Abs: Crunch v Munch
Perhaps the most longed after of all muscle groups, a set of perfect abs is, to many, the pinnacle of their health and fitness goals. But how do we reach these heights? How do we get a great set of abs, and what’s the trade of between diet and exercise? In this article we look at all of the issues, and we highlight the relative importance of the crunch (workouts) against the munch (diet).
There might be some time to go before summer comes around again, but that time should be used wisely. You need to formulate and document a plan of action and start implementing it now. Getting a great 6-pack isn’t easy, otherwise we’d all have them. The time to start is yesterday.
If you have belly fat, then you will never see your abs, regardless of how hard you train them. In fact you need a body fat percentage of around 10% or less, and that in itself is not any easy thing to achieve.
If you are not watching what you eat and drink (they are called beer bellies for a reason), then you may as well forget your dream 6-pack. Diet is probably considered the number one factor when it comes to abs. You need to eat clean, and watch those…
You need to be calorie deficient to lose weight i.e. burn more than you consume. So start by working out how many you eat and how and you expend exercising. Then try to get to a deficiency of around 500 per day which should lose you 1lb of fat per week. Remember though, it is easier to eat 500 less than burn 500 more exercising, and if you don’t believe this, just think 2 slices of pizza or 1 hour moderate cycling…

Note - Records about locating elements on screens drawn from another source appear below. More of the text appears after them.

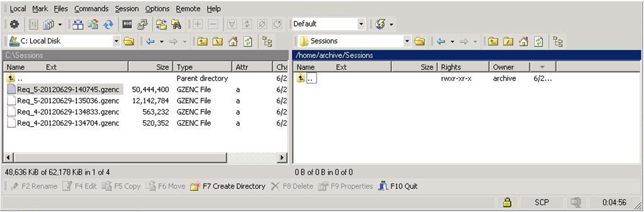644x212 pixels.
Task: Toggle the remote directory tree icon
Action: [x=558, y=42]
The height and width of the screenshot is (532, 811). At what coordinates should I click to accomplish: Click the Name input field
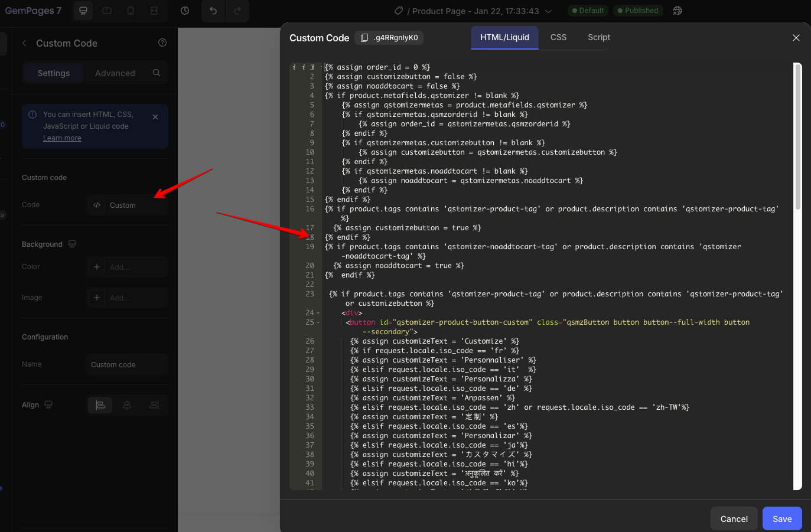(126, 364)
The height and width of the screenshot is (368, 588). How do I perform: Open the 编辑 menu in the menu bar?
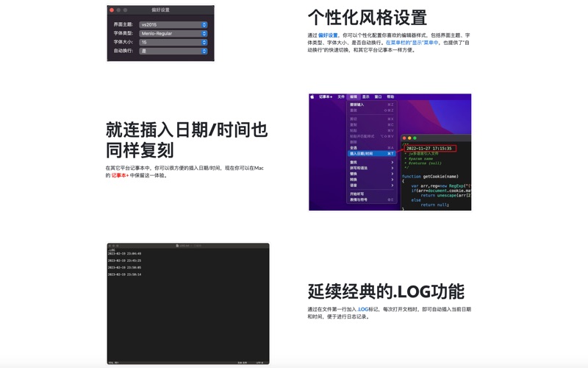[354, 96]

It isn’t just how many calories but where they come from. Cut out refined sugar, and go for wholesome filling none processed foods, reduce your salt and focus on a good source of clean protein – the food for muscles. You need a source of fat for your body to function properly, but use natural not hydrogenated, and not too much.
Once you have resolved the issue of diet, and your food intake, you will need to train! Exercise not only helps with the calorie deficiency aims, it also is necessary to target all muscle groups – including the abs.

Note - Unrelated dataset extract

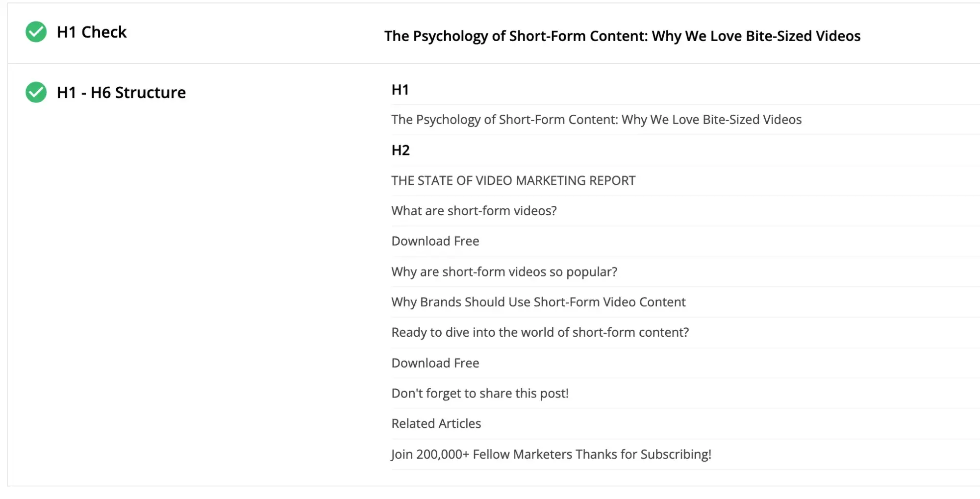This screenshot has height=499, width=980.
Task: Click the Related Articles heading entry
Action: tap(435, 423)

However, only doing crunches will not help. Yes they have a place but you need to have a holistic approach. You will need to undertake full body training, targeting muscle development, as this helps your metabolism which in turn helps your body.
As well as weight training, you’ll need a good source of cardio, to keep your heart healthy and your body clean. High Interval Impact Training or HIIT, gives great bursts of cardio in short periods, or you may prefer the tradition of hitting the road/treadmill. Check out https://www.payasugym.com/ for deals on flexible gym memberships, which should help you considerably along the way.
Then you’ll need exercises specific to the abs. Think of core based exercises such as the plank, leg raises/rotation, crunches, v-sits, and the old favourite sit ups. Focus on your core, including your obliques, and aim to target the top, middle and bottom abs.
They say that abs are made in the kitchen – but the reality is that they are made by choice. You need to make the right choices when it comes to diet and you’ll need to choose the right level and form of exercise. No it isn’t easy, but then it will be more than worth it. Good luck.